The middleware vs sidecar split shows up clearly. Microsoft AGT and agent-mesh cover roughly the same risks (ASI02-05, ASI07-08, ASI10), but from different positions in the stack. Microsoft intercepts inside the process. agent-mesh intercepts at the protocol boundary. Same coverage, different blast radius if the governance layer itself is compromised.

Gateways (Kong, Gravitee, Apigee) cover almost none of this. They weren't designed for it. They govern LLM traffic, not agent behavior. That's fine, it's a different layer. But if someone tells you their AI gateway handles agentic security, check which ASIs it actually addresses.

The real question

The agentic ecosystem is splitting into two governance models:

Framework-level : fast, tightly integrated, but you're locked to that framework
Protocol-level : works with anything, no code changes, but add an extra network hop

My bet is that protocol-level wins long-term. The same way Envoy won over framework-specific circuit breakers, because in practice, nobody runs just one framework. You'll have Claude Code for coding, a LangChain pipeline for data, a custom agent for ops. You need one policy layer that sees all of them.

But I'm probably biased. I built the sidecar and work in multi framework environment.

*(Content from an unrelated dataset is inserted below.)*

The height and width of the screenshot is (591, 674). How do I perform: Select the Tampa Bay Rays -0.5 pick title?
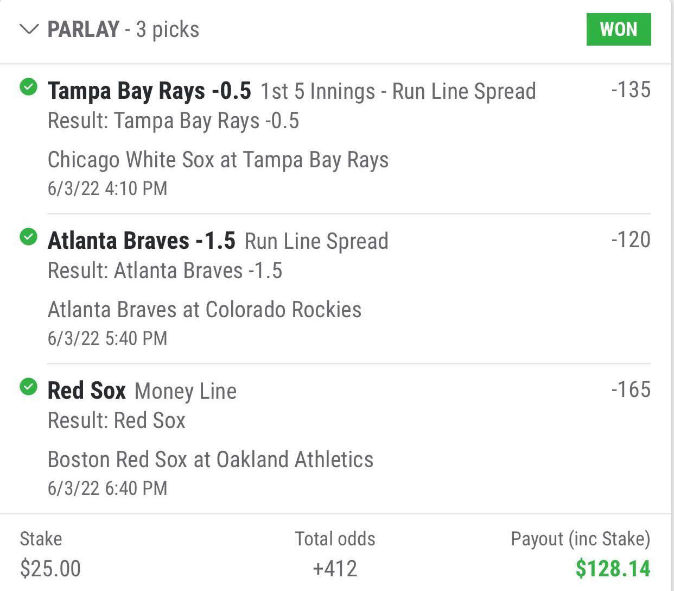click(x=149, y=91)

This article was written with AI assistance (Claude Opus 4.6) for research and structure. The analysis, architecture comparisons, and
opinions are based on my own experience building governance layers for Kafka, Kong, and agent-mesh.

agent-mesh is open-source, written in Go. One binary, one YAML config. Works with any agent that speaks MCP or HTTP.

Top comments (2)

SidClaw • Apr 7

Solid breakdown, and I think the protocol-level argument holds up especially for heterogeneous stacks. One thing worth adding though: there's a third pattern that doesn't fit neatly into middleware vs sidecar, which is wrapping governance at the SDK/function-call boundary itself. You intercept at the tool invocation layer rather than inside the runtime or outside at the network level... so it's lighter than a sidecar proxy but doesn't lock you to a framework's callback hooks either. The tradeoff is it requires explicit developer opt-in per tool, which is fine for greenfield but rough if you're retrofitting governance onto an existing agent with 30+ registered tools.

Marc Verchiani • Apr 7

Thanks for you precious feedback, you're right there's a middle ground I didn't cover. Wrapping governance at the SDK/function-call level avoids both the framework lock-in and the network hop.

Problem is the opt-in per tool. At 5 tools sure, at 30+ nobody does it until something breaks.
And I wanted to address CLI agents (Claude Code, Cursor, Gemini CLI) where you don't own the invocation layer and there's nothing to wrap.

For greenfield Python/TS where you control the stack, probably SDK/function-call is the lightest path. But the moment you run heterogeneous agents, protocol-level is the only thing that sees everything.